Daniel Walton

Personal information
- Full name: Daniel Walton

Playing information
Club
| Years | Team | Pld | T | G | FG | P |
| 2007–2010 | York City Knights | 5 | 1 | 0 | 0 | 4 |
| 2011 | Coventry Bears | 6 | 3 | 0 | 0 | 12 |
|  | Total | 11 | 4 | 0 | 0 | 16 |
- Source:

= Daniel Walton =

English rugby league footballer and powerlifter

Daniel Walton is a former professional rugby league footballer and powerlifter. He played rugby league in the late 2000s and early 2010s for York City Knights and Coventry Bears. He competed in powerlifting in the late 2010’s.

==Rugby League Career==
===York City Knights===
Walton was named academy player of the year in 2008. He made his first team debut the following season against Hunslet Hawks.

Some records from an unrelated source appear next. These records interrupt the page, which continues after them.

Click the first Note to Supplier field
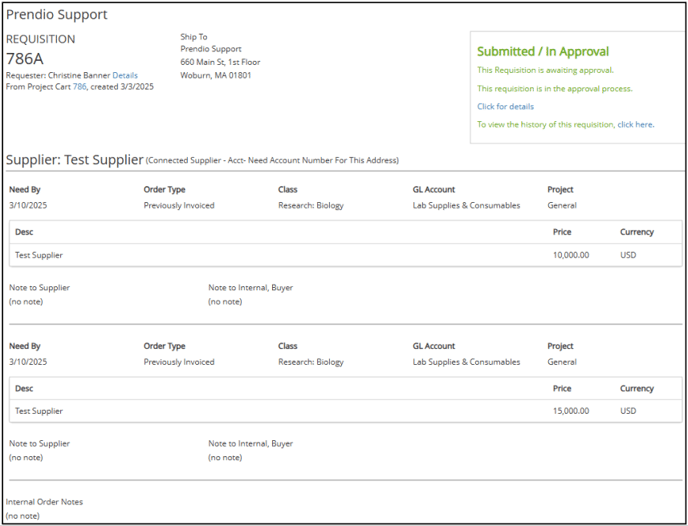 coord(39,294)
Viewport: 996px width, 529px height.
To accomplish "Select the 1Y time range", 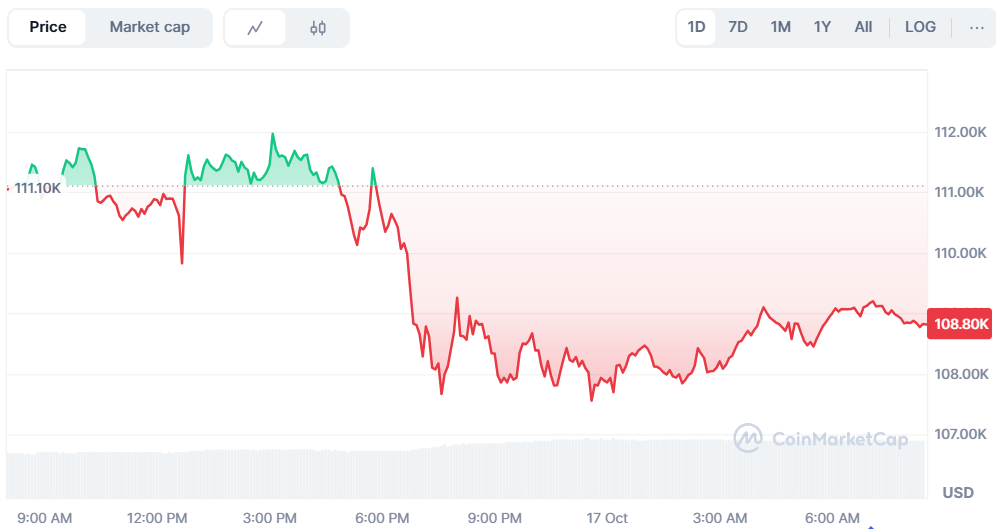I will (x=822, y=27).

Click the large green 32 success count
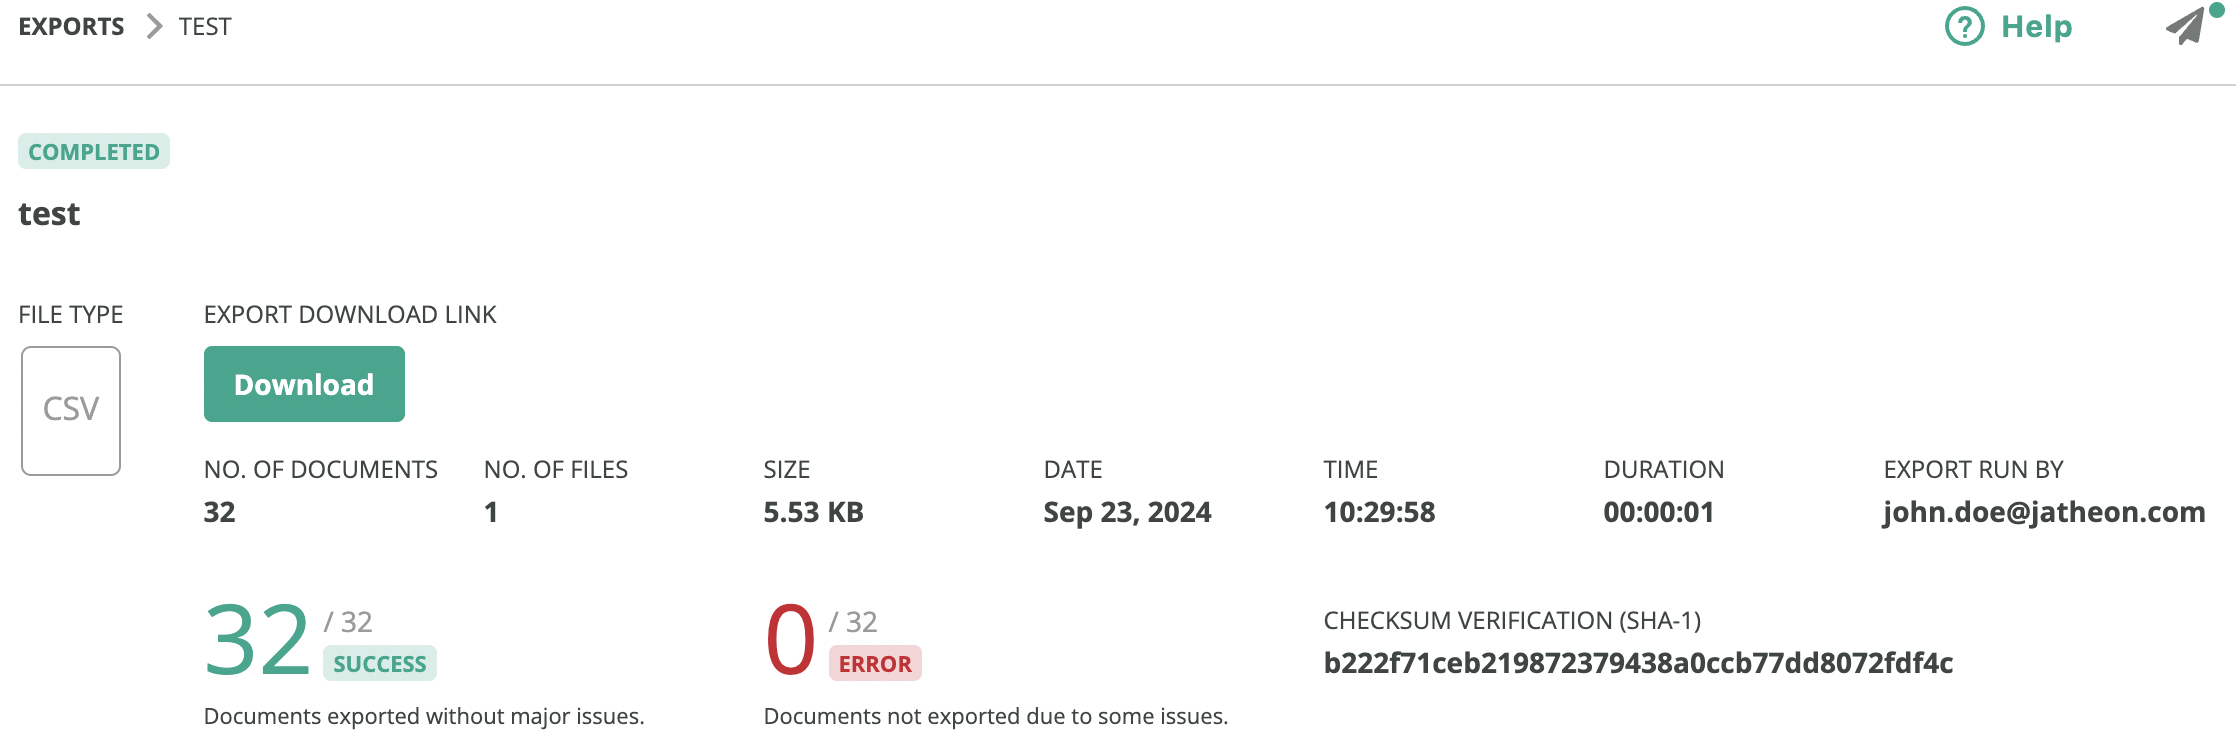click(x=258, y=640)
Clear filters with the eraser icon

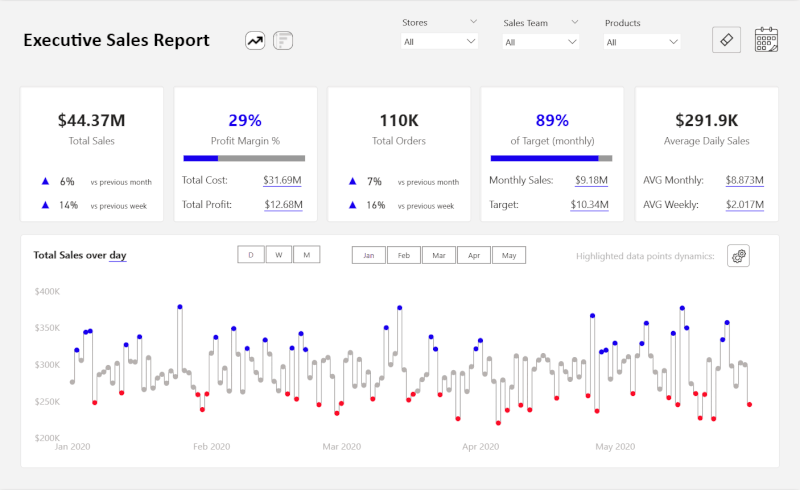[727, 39]
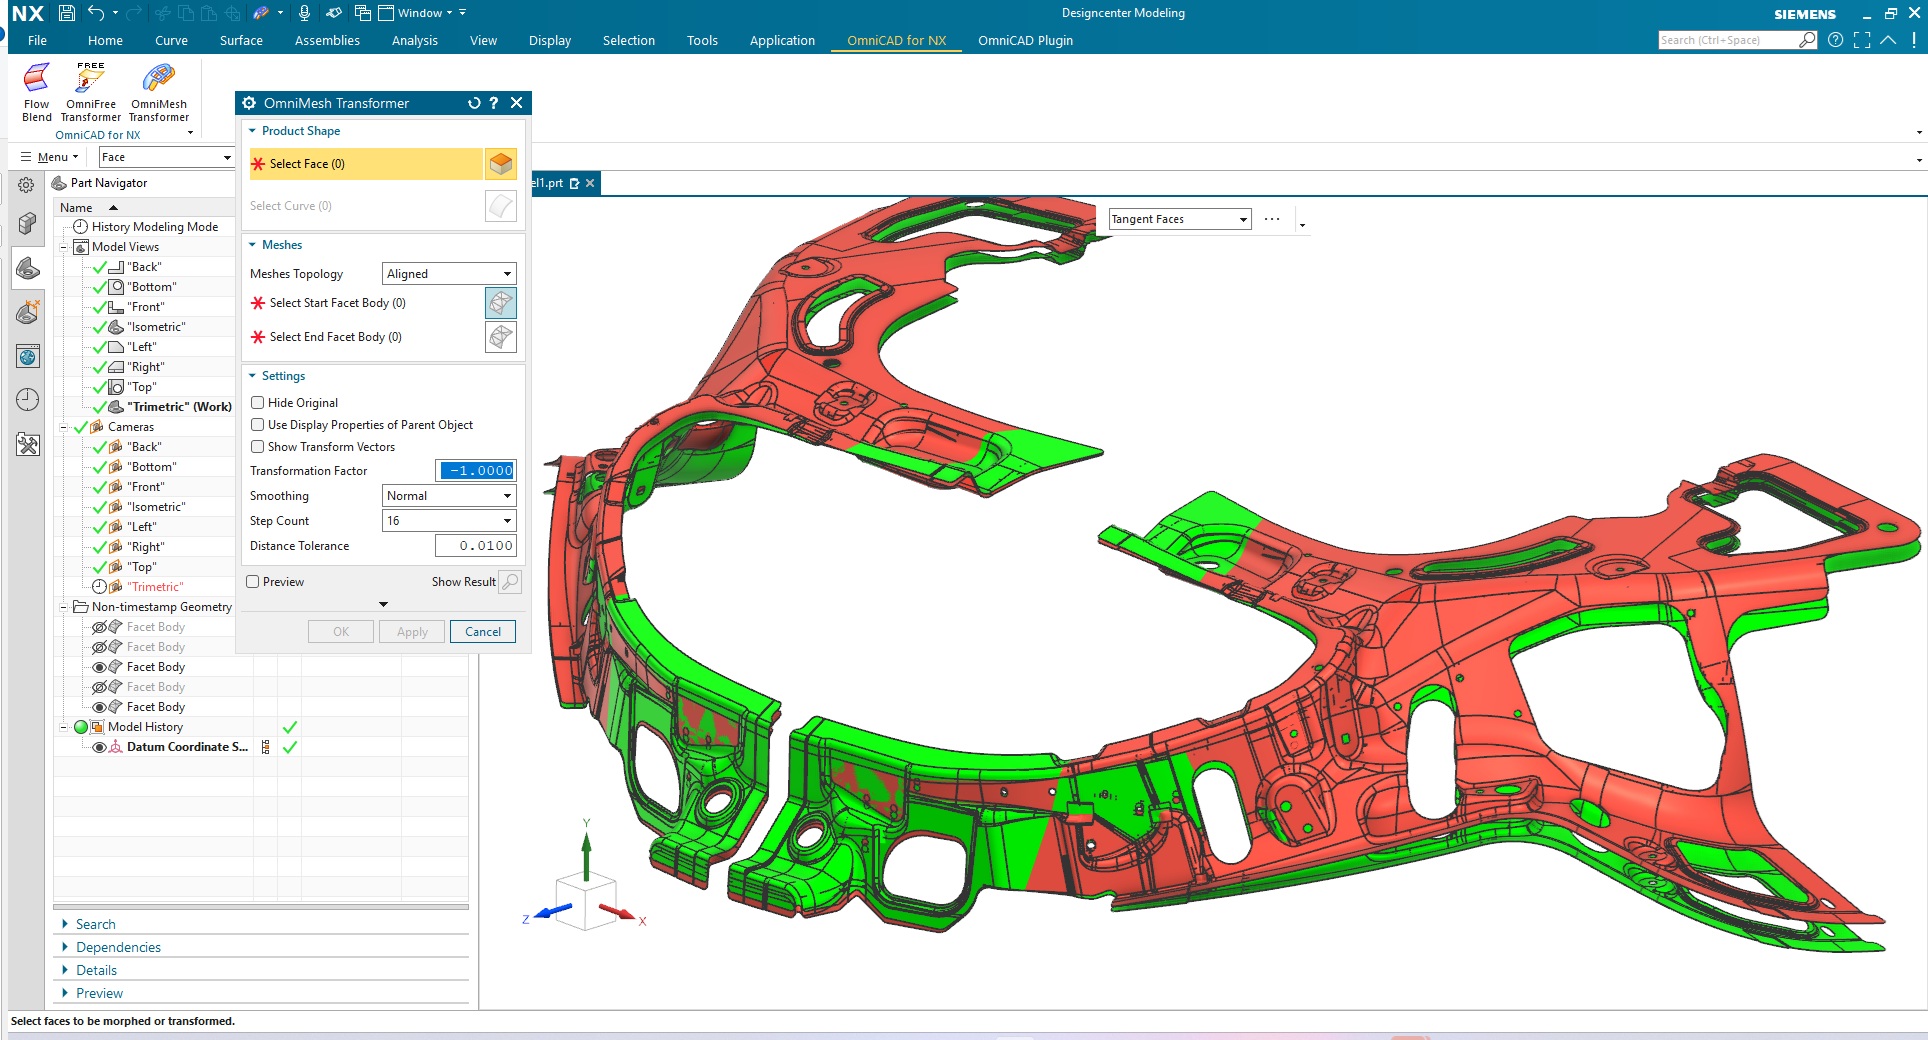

Walton signed a one-year contract extension with the club for the 2010 season.

===Coventry Bears===
Walton signed for the Coventry Bears midway through the 2011 season but was unable to help them secure a play-off spot.

==Powerlifting==
Walton competed in the 105 kg weight class at the 2018 All England Powerlifting Championships after achieving qualification the previous year. He won the Yorkshire and North East seniors title in 2019 for the 120 kg class.